Two species of phytoseiid mites, Amblyseius largoensis and Euseius ovalis, are recommended for evaluation in citrus under protective screen for suppression of pest mite species in the superfamilies Eriophyoidea, Tetranychoidea, and broad mite in the family Tarsonemidae. Both phytoseiids have been shown to be effective predators of these phytophagous mites as well as many insects. Their releases (singly or together) along with supplemental pollen applications can potentially provide suppression of these phytophagous mite and insect pests in citrus under protective screen. First, acute and residual toxicity of currently recommended insecticides and fungicides by 1 or more research centers of the University of Florida, Institute of Food and Agricultural Science, Gainesville, Florida, USA, must be assessed against the 2 phytoseiid species in laboratory studies. Second, where needed identify alternative pesticides as replacements that are less toxic to the 2 phytoseiid species while having comparable efficacy to the target arthropod(s) or disease pest(s). One example of a single early season fungicide substitution in apples resulted in no spider mite problems for the season in 2 orchards (Childers & Enns 1975). Follow-up studies should be conducted in citrus under protective screen units. Alternate row spraying of citrus in citrus under protective screen units with horticultural mineral oils at pre-determined rates could be used to reduce 1 or more susceptible arthropod pest populations to more manageable levels prior to introduction of predators. In some situations, timing of application of a needed pesticide can be followed with a delayed release of 1 or more phytoseiid species. Laboratory and follow-up pesticide evaluations within citrus under protective screen units would be needed.

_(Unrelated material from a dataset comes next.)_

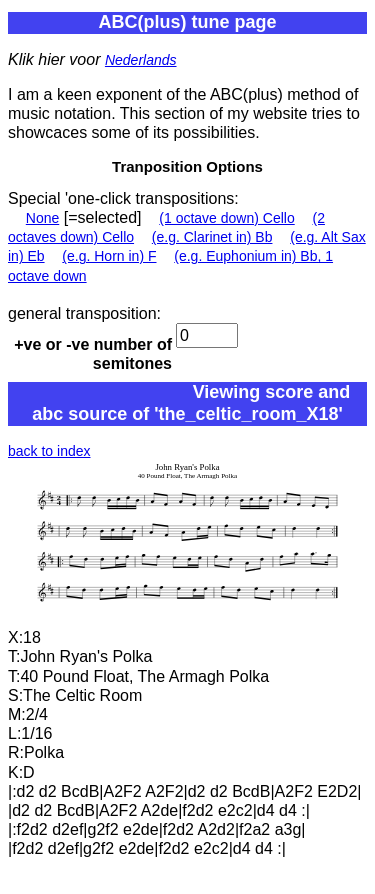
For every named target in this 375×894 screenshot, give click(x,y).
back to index (49, 451)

Optimal release times of a selected predator(s) need to be determined prior to anticipated increases in pest mite or insect groups. Monitoring citrus under protective screen units for arthropod pest increases will dictate release date(s). Augmentative release of supplemental pollen would precede or follow initial phytoseiid releases with periodic pollen release times to be determined. Yue and Tsai (1996) identified the pollen of the Southern live oak, Q. virginiana, as being a suitable supplemental food source for A. largoensis. Identifying a suitable pollen source for E. ovalis remains to be determined although Q. virginiana or T. latifolia pollens are likely candidates.

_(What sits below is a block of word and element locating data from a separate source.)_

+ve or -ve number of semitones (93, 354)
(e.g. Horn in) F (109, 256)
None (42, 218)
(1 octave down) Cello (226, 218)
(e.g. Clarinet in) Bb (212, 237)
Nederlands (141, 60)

Carrillo et al. (2010) noted that A. largoensis remained on coconut palms throughout the yr in Florida. This would be an added benefit if this phytoseiid and E. ovalis did the same on citrus grown in citrus under protective screen, thus reducing the number of subsequent predator releases that may be required. Growing citrus fruit for fresh market in citrus under protective screen has been shown to be profitable. The escalation of production costs to grow citrus in the field, shrinking available ha for agricultural use, rising land values, and seemingly endless construction of new housing developments and businesses in Florida all combined raise a question. Can citrus grown for processed or fresh fruit in citrus under protective screen be economically feasible given the above and the elimination of Asian citrus psyllid as an economic problem? Integration of biological control into citrus under protective screen may be one solution.